INPUT DATA ->
-------------------------

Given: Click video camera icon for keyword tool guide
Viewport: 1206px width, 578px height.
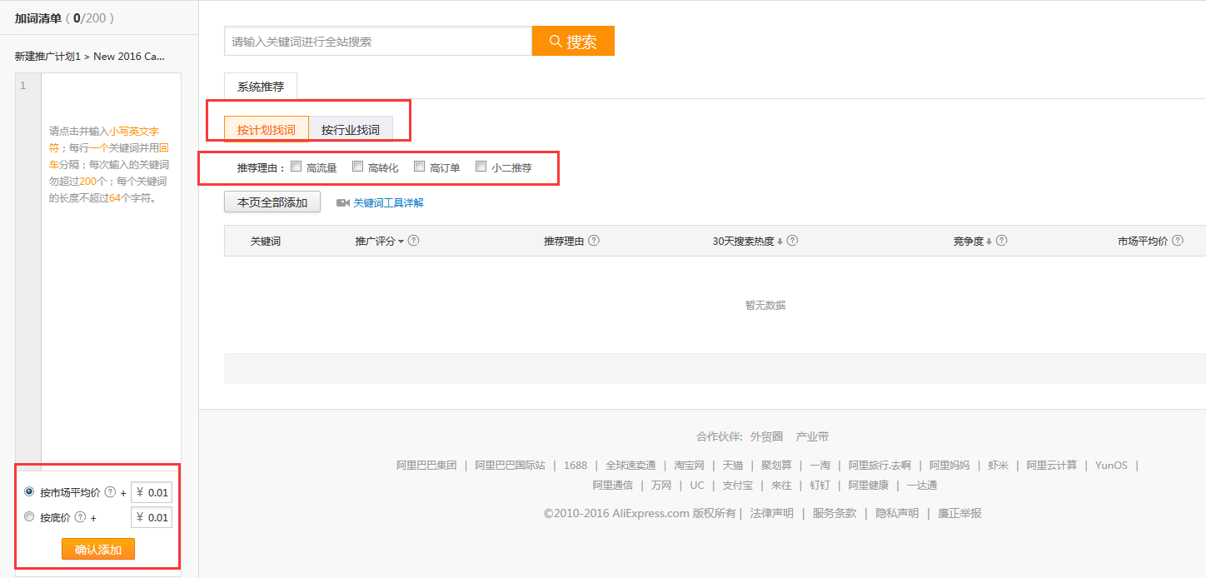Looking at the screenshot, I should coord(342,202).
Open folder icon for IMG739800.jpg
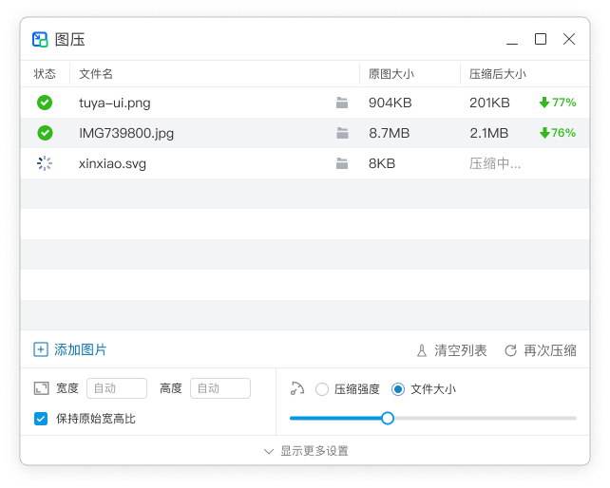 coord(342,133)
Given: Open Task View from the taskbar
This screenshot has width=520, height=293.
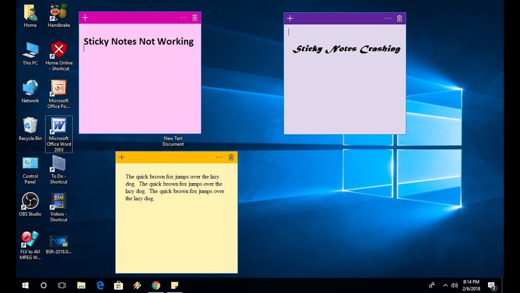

-------------------------

TASK OBJECTIVE ->
From the entries above, tally the lines that contain the string "Given". Report the total and nothing more.

SOLUTION ->
2